Given instruction 1 = Rescale the listing from the line with "The height and" to the line with "Where should I", both included. Write those lines out again, requests too, with each coordinate in the answers multiplied by 2.35 and rounded to a whole number, halves rounding up.

Source extract =
↓↓↓
The Port-of-Spain that had room for residents, business and was cultural mecca is no more. What has replaced it is a sprawl of homogenous office complexes, housing mainly government employees, who are only too happy to head to their homes by the hundreds of thousands at the end of the day. By 6 pm, Port-of-Spain is a ghost town. For the most part, businesses in the capital city now serve the transient workforce and have no need to stay open once they are gone.

Nightlife has moved to the west of the main city centre to Woodbrook and Ariapita Avenue. Those who lived here have moved to suburbs in the west, to the north of Port-of-Spain, or have quit the country entirely. A recent US State Department report has warned its citizens to stay away from downtown Port-of-Spain at night. A drive through the town centre at this time will reveal padlocked doors and shuttered storefronts. If they need anything, people no longer come into the city to find it, preferring to go to shopping malls that open later and are closer to their homes, but which also provide a relatively safer shopping environment and parking. Charlotte Street, which still serves as a beacon for bargain hunters, may have this position challenged with the disappearance and the subsequent discovery of the body of 20-year-old Shannon Banfield at one of the street’s most well-known business establishments in December last year.

Everyone is running from the crime. The number of businesses in Port-of-Spain has declined from around 5,700 in 2000 to around 5,000 in 2011, according to the CSO’s 2011 Population and Housing Census Preliminary Count

But there is also a general environmental degradation that makes Port-of-Spain a hardsell. Increasing numbers of homeless wander the street. The capital is gridlocked at peak hours and is prone to flooding and near shutdown during the slightest rainfall. Several roads are pockmarked with potholes. The city is losing its green spaces and unique architecture.There is a sense that it feels less and less like the capital city as years go by.

Banfield’s murder has brought crime and safety in the city back to the forefront, but perhaps policy makers should be focusing on the deeper ramifications of this loss of life. One issue that comes to mind the question of whether or not Port-of-Spain a decaying, dying city.

According to the Union of International Associations (UIA) Encyclopedia of World Problems, it may be.

They define a decaying urban area as one:

“…where the concentration of the entire range of economic, financial, political and cultural activities is the greatest and the most complex. Traditionally

2011 census has listed Port-of-Spain’s number of residents declining from 46,021 in 2000 to 35,663 in 2011. Meanwhile, street dwellers have been increasing from 246 in 2000 to 307 in 2011. Port-of-Spain now has the highest number of street dwellers of any region, according to the census.

The UIA definition continues that decaying urban areas have:

“a high level of commercial specialisation, a large number of offices and a sizeable daytime population. ... The concentration of the service industries inevitably entails the replacement of traditional housing and shops by office blocks, the provision of basic utilities at the expense of civic amenities and the provision of major access roads which eat up urban space. The ensuing over-concentration of traffic has the inevitable consequences of air pollution... Structures of historic origin are often unable to meet modern requirements and, notwithstanding their value, frequently face demolition. Some of the future-oriented activities hitherto dominating central areas tend to abandon the stifled centre and look for more favourable locations.”
↑↑↑
Dataset records =
↓↓↓
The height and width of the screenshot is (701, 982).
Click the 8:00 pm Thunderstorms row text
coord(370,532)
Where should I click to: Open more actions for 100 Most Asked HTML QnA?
↑↑↑
↓↓↓
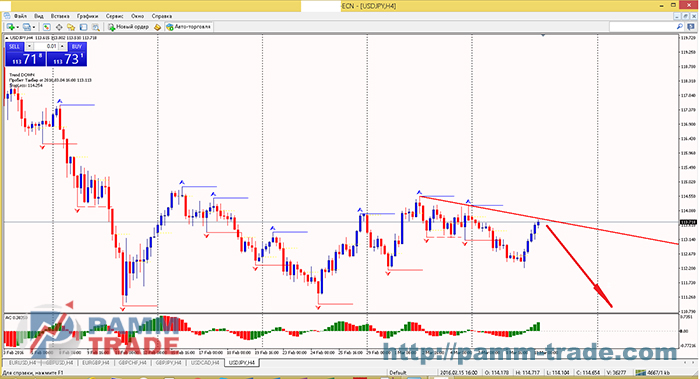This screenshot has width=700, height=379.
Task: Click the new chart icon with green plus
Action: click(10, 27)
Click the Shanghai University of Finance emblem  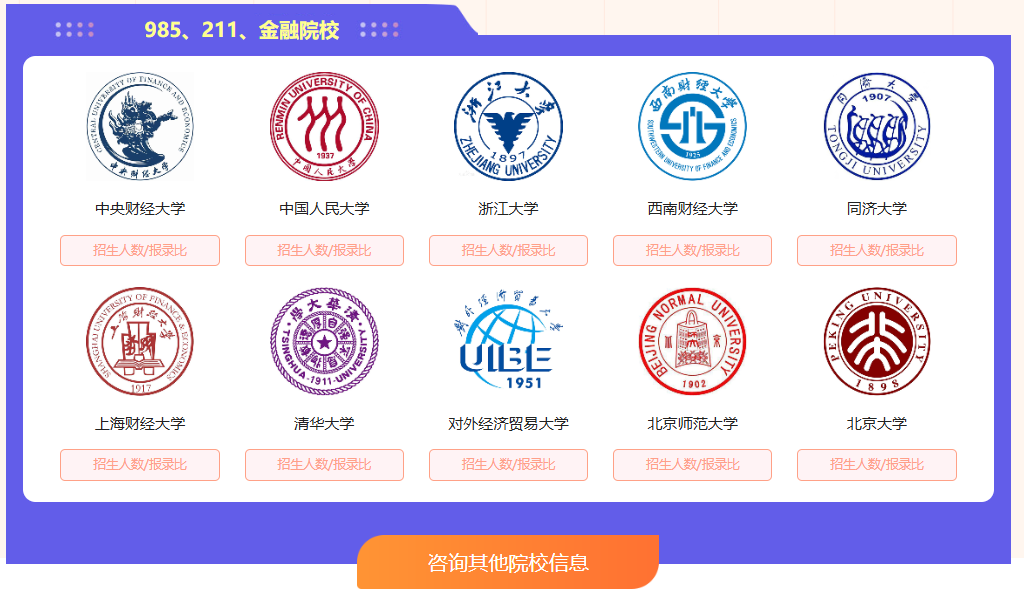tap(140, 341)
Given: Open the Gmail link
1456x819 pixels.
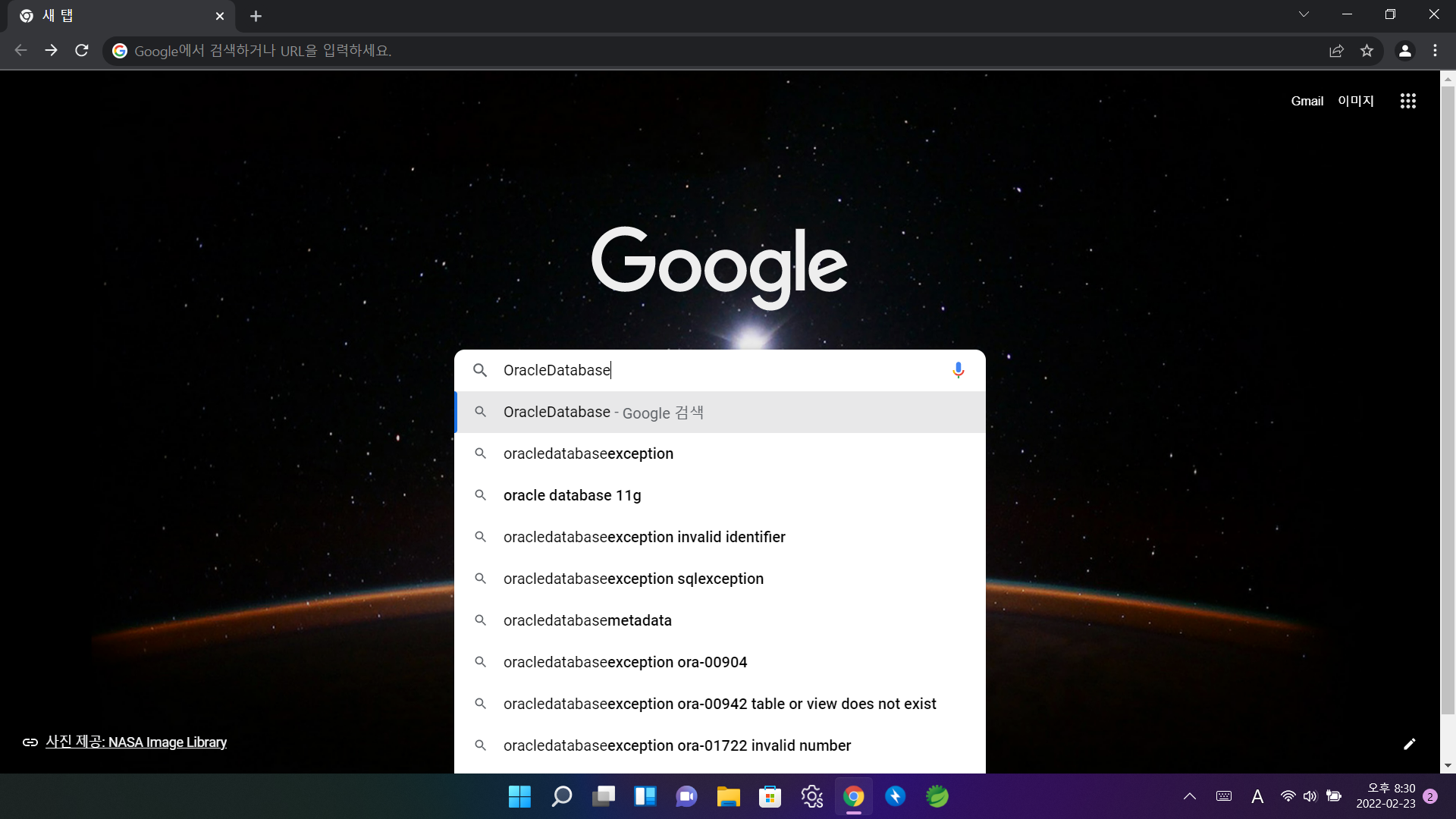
↑↑↑
Given instruction 2 = Based on the text about Port-of-Spain, decide whether each statement agrees with it, answering yes or no and quoting the words that decide it. (a) The number of businesses in Port-of-Spain fell between 2000 and 2011. (b) Nightlife has moved to the east of the main city centre. (c) The number of street dwellers went down from 2000 to 2011.

Right answer 1 =
The height and width of the screenshot is (701, 982).
Click the 8:00 pm Thunderstorms row text
coord(870,1250)
Where should I click to: Open more actions for 100 Most Asked HTML QnA?

Right answer 2 =
(a) Yes: "The number of businesses in Port-of-Spain has declined from around 5,700 in 2000 to around 5,000 in 2011"
(b) No: "Nightlife has moved to the west of the main city centre to Woodbrook and Ariapita Avenue."
(c) No: "street dwellers have been increasing from 246 in 2000 to 307 in 2011."